§ **Passage given**:
>>

Green Party Broadband Manifesto – Short but where’s the sweet?

The Green Party will:

• carry out a feasibility study into the State re-taking control of Eircom, divesting any commercial operation, and maintaining the fixed-line network as an open access infrastructure to all operators;

I dunno lads. Why buy junk? Might be better to build an alternative network and merge existing assets and then tell the Dept of Environment to bring out a universal planning regulation for carrier neutral ducting everywhere in Ireland. Every estate should have neutral ducting going to each home.

Set the mobile phone operators, cable companies and Eircom into direct competition to get cheaper, faster and more integrated broadband services;

Isn’t that what they are doing in Dublin without intervention? But how do you do that? Isn’t that what’s meant to be in a manifesto?

Review the Government’s rollout of metropolitan area networks to resolve the issues of the delivery of ‘back-haul’ connections and the ‘last mile’ connection to the consumer;

Yes. Definitely. Total waste of money so far.

Consolidate post offices into local community internet/broadband facilities;

Surely we should be aiming to have all households using broadband instead? But I like the idea. Not bad for people afraid of the Internet, maybe a good way of introducing them to it. Why not use Post Office property as drop centres for massive fibre hubs that locals can possibly dig to? Circumvent eircom exchanges, though with real and proper fibre, exchanges become obsolete.

<<

§ **Jobs**:
a: Transcribe the text on the Green Party broadband manifesto word for word, everything from "Review the Government’s" down to "money so far.".
b: Please list every measure the Green Party says it will take, according to the text on its broadband manifesto.
The entries have no connection to the text on the Green Party broadband manifesto.

§ **Dataset entries**:

>>

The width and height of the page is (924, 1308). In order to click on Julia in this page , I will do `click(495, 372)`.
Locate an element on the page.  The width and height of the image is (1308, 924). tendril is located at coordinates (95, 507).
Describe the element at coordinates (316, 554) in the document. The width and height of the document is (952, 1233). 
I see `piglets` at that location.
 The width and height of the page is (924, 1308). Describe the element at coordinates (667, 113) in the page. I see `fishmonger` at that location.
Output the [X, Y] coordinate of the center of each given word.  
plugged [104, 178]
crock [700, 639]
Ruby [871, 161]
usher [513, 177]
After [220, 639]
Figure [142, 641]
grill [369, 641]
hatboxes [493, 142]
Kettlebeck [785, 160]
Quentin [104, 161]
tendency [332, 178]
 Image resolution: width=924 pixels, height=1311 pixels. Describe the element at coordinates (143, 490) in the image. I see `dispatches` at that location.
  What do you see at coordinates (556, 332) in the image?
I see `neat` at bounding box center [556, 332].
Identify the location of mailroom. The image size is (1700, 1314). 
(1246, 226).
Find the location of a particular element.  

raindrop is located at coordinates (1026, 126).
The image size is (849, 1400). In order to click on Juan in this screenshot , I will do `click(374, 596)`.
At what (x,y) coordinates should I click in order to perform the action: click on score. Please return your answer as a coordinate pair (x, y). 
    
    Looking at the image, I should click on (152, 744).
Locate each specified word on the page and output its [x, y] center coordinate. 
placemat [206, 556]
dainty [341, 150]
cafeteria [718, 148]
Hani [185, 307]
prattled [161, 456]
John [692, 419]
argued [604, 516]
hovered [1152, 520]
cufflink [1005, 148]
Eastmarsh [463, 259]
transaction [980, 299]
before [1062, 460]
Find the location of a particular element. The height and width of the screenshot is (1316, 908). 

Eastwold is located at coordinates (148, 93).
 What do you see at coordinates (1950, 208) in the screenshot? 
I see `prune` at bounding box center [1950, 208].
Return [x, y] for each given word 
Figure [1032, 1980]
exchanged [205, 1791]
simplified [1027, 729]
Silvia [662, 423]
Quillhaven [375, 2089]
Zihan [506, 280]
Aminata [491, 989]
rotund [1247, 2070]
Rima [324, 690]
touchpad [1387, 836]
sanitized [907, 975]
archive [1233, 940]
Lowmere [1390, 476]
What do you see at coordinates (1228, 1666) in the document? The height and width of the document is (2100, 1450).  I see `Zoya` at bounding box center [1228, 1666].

<<

§ **Correct answers**:
a:
Review the Government’s rollout of metropolitan area networks to resolve the issues of the delivery of ‘back-haul’ connections and the ‘last mile’ connection to the consumer;

Yes. Definitely. Total waste of money so far.

b:
- Carry out a feasibility study into the State re-taking control of Eircom, divesting any commercial operation, and maintaining the fixed-line network as an open access infrastructure to all operators
- Set the mobile phone operators, cable companies and Eircom into direct competition to get cheaper, faster and more integrated broadband services
- Review the Government's rollout of metropolitan area networks to resolve the issues of the delivery of 'back-haul' connections and the 'last mile' connection to the consumer
- Consolidate post offices into local community internet/broadband facilities